Pictured: fabulousness
Pictured: fabulousness

You can enter both the light and dark worlds in Guacamelee.  Certain platforms and walls will only materialize in one of the two realms, forcing you to think and map out the path to that chest or ledge.  There are a fair amount of collectibles to find like heart pieces and mysterious “orbs”, plenty of which will make you double back to open doors you couldn’t open/reach before and are well hidden.  In the Super Turbo Championship Edition, the El Infierno challenge mode is available for those truly wishing to push Juan to his limits.  Olmec heads will help you fast travel around the world, but one nagging issue I have is how spaced out they are.  I kind of want to go back and 100% the game, but it would probably take as long as beating the game itself.  And yes, I do mean Olmec as in Legends of the Hidden Temple Olmec.

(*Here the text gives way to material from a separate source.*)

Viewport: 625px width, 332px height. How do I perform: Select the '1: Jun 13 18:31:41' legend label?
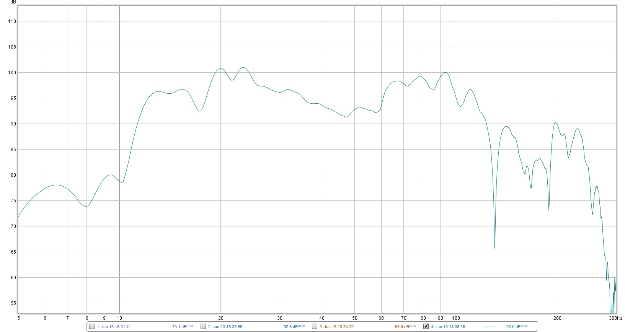114,327
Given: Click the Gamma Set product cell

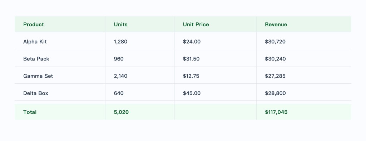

One of the coolest things about Guacamelee is the Borderlands level of references to other games.  A few examples: Choozo statues are where you get new skills (Chozo from the Metroid world), a poster of four luchadors named Casa Crashers (Castle Crashers), and Los Super Hermanos, a duo of red and green masked brothers (Super Mario).  I saw all of these in the first few minutes of playing, but there are dozens and dozens of references scattered around which are always fun to find.

While you’re exploring the world and fighting off undead hordes, you’ll be treated to a very pretty animation style.  It’s animated and 2D but still alive and very well executed.  The music is mostly upbeat techno/dance music with some Mexican themes thrown in, which help keep up the pace.

Play this. Seriously, do it.

There isn’t much negative to say about Guacamelee.  It’s long enough to feel complete and give you a sense of progress but not dragged out, checking in at just about seven hours.  Combat never stops being fast nor fun as enemies progress in both difficulty and number, unlike Shadow Warrior where they just increase in number.  The story may be a bit cliched with the unassuming farmer finding an item of power to help save the girl, but I’ll give that a pass.  Guacamelee is a flat-out blast to play.  At this point, you can probably get it for under $10 on your platform of choice.  I hope you do so.